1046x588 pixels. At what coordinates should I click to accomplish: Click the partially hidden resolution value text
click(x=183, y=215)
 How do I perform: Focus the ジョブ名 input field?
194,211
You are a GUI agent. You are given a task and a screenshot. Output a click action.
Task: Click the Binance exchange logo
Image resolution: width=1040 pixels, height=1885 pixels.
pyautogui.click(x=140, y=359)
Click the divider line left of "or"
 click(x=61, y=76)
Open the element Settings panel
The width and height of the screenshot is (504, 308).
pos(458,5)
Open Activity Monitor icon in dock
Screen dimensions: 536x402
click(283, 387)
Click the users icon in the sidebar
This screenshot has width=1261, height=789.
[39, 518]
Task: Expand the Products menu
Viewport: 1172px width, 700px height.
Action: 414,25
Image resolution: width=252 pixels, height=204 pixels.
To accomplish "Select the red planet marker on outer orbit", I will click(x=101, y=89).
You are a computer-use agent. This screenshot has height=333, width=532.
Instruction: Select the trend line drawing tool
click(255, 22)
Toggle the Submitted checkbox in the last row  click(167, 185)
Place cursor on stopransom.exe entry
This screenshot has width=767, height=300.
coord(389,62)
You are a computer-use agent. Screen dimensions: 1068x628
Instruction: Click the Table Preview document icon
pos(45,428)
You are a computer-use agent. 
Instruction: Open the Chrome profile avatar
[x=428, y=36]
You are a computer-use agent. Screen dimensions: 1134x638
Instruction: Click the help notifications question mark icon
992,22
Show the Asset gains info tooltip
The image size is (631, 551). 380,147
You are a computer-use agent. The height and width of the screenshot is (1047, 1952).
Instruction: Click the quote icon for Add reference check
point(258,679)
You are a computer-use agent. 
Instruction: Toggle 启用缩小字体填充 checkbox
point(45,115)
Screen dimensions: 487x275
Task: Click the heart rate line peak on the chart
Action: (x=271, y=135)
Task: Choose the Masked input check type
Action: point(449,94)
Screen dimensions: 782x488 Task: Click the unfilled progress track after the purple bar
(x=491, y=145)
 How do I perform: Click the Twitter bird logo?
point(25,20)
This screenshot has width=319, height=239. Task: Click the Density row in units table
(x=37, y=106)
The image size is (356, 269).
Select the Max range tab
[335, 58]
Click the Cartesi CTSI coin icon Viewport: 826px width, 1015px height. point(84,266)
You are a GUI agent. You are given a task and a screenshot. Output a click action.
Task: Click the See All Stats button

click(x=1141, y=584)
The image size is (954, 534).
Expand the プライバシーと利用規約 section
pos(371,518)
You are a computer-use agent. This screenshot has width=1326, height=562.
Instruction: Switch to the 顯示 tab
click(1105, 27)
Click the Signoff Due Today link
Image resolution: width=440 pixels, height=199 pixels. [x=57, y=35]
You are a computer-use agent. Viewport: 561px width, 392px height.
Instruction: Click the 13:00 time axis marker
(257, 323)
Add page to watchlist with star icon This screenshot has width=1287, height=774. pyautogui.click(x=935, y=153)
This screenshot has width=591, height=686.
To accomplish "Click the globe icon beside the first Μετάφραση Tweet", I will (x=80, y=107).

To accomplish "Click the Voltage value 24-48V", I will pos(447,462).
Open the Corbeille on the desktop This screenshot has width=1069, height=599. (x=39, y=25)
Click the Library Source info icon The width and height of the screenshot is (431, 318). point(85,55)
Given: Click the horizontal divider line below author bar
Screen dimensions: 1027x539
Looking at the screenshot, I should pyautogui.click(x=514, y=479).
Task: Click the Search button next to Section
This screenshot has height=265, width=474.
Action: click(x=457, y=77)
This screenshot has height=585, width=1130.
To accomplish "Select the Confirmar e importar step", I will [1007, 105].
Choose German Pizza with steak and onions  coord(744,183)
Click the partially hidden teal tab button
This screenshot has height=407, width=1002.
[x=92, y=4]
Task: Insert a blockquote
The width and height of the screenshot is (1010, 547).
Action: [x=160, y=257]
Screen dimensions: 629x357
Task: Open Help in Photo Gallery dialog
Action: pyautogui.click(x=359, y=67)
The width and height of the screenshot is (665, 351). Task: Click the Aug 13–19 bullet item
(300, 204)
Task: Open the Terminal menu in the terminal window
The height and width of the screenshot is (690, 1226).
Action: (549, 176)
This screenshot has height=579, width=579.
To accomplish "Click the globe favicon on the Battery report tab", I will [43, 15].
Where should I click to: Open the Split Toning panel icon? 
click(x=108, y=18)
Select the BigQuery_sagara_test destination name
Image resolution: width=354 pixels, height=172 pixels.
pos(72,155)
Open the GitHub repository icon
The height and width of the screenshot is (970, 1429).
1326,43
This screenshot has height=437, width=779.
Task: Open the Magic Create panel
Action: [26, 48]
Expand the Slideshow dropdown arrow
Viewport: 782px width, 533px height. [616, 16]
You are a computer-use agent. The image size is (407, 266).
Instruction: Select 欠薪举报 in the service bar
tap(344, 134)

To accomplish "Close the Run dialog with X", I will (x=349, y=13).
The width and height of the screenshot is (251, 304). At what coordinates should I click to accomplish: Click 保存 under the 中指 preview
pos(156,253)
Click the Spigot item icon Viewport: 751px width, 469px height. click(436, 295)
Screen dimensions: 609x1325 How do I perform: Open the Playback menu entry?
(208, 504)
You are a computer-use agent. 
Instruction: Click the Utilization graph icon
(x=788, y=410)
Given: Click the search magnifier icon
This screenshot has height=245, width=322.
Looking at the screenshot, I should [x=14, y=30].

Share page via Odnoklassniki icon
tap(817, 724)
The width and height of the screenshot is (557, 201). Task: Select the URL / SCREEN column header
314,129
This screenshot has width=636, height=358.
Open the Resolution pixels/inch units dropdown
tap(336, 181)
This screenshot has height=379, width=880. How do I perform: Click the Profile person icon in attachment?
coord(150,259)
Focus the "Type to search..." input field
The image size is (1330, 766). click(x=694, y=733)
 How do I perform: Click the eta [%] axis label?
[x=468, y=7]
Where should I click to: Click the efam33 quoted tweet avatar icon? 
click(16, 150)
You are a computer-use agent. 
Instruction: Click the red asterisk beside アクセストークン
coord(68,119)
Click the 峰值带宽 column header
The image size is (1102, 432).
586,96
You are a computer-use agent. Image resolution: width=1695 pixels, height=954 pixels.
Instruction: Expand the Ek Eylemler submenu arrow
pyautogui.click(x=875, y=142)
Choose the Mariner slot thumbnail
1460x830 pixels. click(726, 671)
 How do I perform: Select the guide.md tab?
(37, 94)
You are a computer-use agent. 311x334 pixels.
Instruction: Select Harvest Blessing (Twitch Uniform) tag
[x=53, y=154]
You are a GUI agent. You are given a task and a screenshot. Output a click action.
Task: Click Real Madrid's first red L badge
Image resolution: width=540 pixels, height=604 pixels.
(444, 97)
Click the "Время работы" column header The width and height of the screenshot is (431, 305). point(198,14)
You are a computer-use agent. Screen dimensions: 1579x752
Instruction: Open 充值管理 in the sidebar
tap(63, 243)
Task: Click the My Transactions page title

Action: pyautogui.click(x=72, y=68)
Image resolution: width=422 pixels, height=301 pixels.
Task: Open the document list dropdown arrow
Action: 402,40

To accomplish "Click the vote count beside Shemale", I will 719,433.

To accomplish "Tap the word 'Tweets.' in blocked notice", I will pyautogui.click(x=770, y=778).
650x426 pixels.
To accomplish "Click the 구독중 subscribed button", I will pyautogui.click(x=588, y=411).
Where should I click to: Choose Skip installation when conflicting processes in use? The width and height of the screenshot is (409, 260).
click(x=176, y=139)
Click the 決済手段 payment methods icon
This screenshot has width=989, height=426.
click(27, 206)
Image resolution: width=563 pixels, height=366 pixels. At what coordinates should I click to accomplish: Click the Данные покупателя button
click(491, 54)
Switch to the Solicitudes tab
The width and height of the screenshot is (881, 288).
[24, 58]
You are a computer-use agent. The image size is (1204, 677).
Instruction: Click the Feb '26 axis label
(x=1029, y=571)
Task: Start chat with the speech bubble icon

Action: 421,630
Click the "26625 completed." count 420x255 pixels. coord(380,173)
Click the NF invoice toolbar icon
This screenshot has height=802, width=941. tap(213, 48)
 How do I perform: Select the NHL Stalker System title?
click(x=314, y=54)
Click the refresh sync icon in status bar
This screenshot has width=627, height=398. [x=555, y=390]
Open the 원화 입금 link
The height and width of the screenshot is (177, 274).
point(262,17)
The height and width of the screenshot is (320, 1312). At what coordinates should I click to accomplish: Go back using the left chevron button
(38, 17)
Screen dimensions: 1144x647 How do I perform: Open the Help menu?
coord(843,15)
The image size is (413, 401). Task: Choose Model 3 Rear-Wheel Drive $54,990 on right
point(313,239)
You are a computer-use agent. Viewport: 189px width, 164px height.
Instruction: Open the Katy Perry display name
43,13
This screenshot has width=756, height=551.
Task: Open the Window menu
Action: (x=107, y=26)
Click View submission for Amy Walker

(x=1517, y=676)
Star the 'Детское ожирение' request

----------

The problem
Quote the rows above word for word, from the line containing "Task: Click the My Transactions page title" to the line containing "This screenshot has height=802, width=941.", including both of those lines.

Correct result
Task: Click the My Transactions page title

Action: pyautogui.click(x=72, y=68)
Image resolution: width=422 pixels, height=301 pixels.
Task: Open the document list dropdown arrow
Action: 402,40

To accomplish "Click the vote count beside Shemale", I will 719,433.

To accomplish "Tap the word 'Tweets.' in blocked notice", I will pyautogui.click(x=770, y=778).
650x426 pixels.
To accomplish "Click the 구독중 subscribed button", I will pyautogui.click(x=588, y=411).
Where should I click to: Choose Skip installation when conflicting processes in use? The width and height of the screenshot is (409, 260).
click(x=176, y=139)
Click the 決済手段 payment methods icon
This screenshot has width=989, height=426.
click(27, 206)
Image resolution: width=563 pixels, height=366 pixels. At what coordinates should I click to accomplish: Click the Данные покупателя button
click(491, 54)
Switch to the Solicitudes tab
The width and height of the screenshot is (881, 288).
[24, 58]
You are a computer-use agent. The image size is (1204, 677).
Instruction: Click the Feb '26 axis label
(x=1029, y=571)
Task: Start chat with the speech bubble icon

Action: 421,630
Click the "26625 completed." count 420x255 pixels. coord(380,173)
Click the NF invoice toolbar icon
This screenshot has height=802, width=941. tap(213, 48)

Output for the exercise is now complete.